Come riesci a creare uno storytelling in grado di fondere gli aspetti più tecnici di un argomento come la sicurezza informatica con la necessità di coinvolgere un’audience mainstream come quella del canale online di SKYTG24, al quale il podcast è collegato?
Quella è la sfida di ogni puntata, io scelgo esperti che a volte sono molto bravi a comunicare, ma in alcuni casi non è semplice rendere immediati concetti molto complessi. In tal caso, il mio ruolo è rendere il più possibile comprensibili tali interventi, anche se possono sembrare chiarimenti inutili a chi invece è già avvezzo alla materia ma preferisco la chiarezza giornalistica così da poter offrire un contenuto che sia davvero comprensibile a tutti.

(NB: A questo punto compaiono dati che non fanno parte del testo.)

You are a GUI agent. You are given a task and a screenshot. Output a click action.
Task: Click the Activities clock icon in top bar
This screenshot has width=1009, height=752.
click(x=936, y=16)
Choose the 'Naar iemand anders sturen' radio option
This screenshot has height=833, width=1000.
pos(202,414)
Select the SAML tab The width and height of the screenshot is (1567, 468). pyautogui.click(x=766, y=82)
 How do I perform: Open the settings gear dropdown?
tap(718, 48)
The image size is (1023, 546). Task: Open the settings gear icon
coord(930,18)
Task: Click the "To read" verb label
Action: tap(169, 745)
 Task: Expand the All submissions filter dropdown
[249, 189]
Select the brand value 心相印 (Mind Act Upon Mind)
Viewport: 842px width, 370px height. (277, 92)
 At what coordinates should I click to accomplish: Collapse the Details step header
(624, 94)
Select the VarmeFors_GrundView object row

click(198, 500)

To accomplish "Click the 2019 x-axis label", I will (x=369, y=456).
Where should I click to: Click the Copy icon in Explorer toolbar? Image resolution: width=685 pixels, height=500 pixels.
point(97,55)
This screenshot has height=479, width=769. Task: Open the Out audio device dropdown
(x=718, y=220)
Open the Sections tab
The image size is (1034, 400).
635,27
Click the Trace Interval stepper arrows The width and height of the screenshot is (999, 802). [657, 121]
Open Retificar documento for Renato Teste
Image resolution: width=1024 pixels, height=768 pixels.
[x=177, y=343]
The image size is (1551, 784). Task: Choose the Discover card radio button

Un’altra sfida che incontro è quella di riuscire a dare il giusto peso alle notizie. Ad esempio l’anno scorso ci sono stati molti attacchi DDOS (Distributed Denial-of-Service) ovvero quando un sito viene sovraccaricato di richieste andando K.O., che hanno generato molto scalpore finendo come notizia di apertura sui principali siti di news. Prima di decidere se e come trattare la notizia secondo me è opportuno effettuare delle valutazioni e verifiche relative all’effettivo impatto dell’attacco. Nel caso dei DDOS si tratta di una tipologia di attacco hacker che pur creando un danno non va ad intaccare l’integrità dei dati e il cui scopo era prevalentemente dimostrativo, con limitate conseguenze per gli utenti dei siti colpiti. Quindi è anche corretto porsi il dilemma giornalistico circa il tipo di visibilità da dare a una notizia di questo tipo. Ci sono anche queste sfumature, quando si parla di notizie di cybersecurity, in cui il ruolo di chi è maggiormente alfabetizzato su questi argomenti supporta il lavoro giornalistico perché riesce a valutare meglio il modo e l’intensità con cui forniamo certe notizie. Sottolineo questo aspetto perché è diffusa la convinzione che una redazione giornalistica pubblichi qualunque tipologia di notizia senza prima valutarne l’effettiva rilevanza.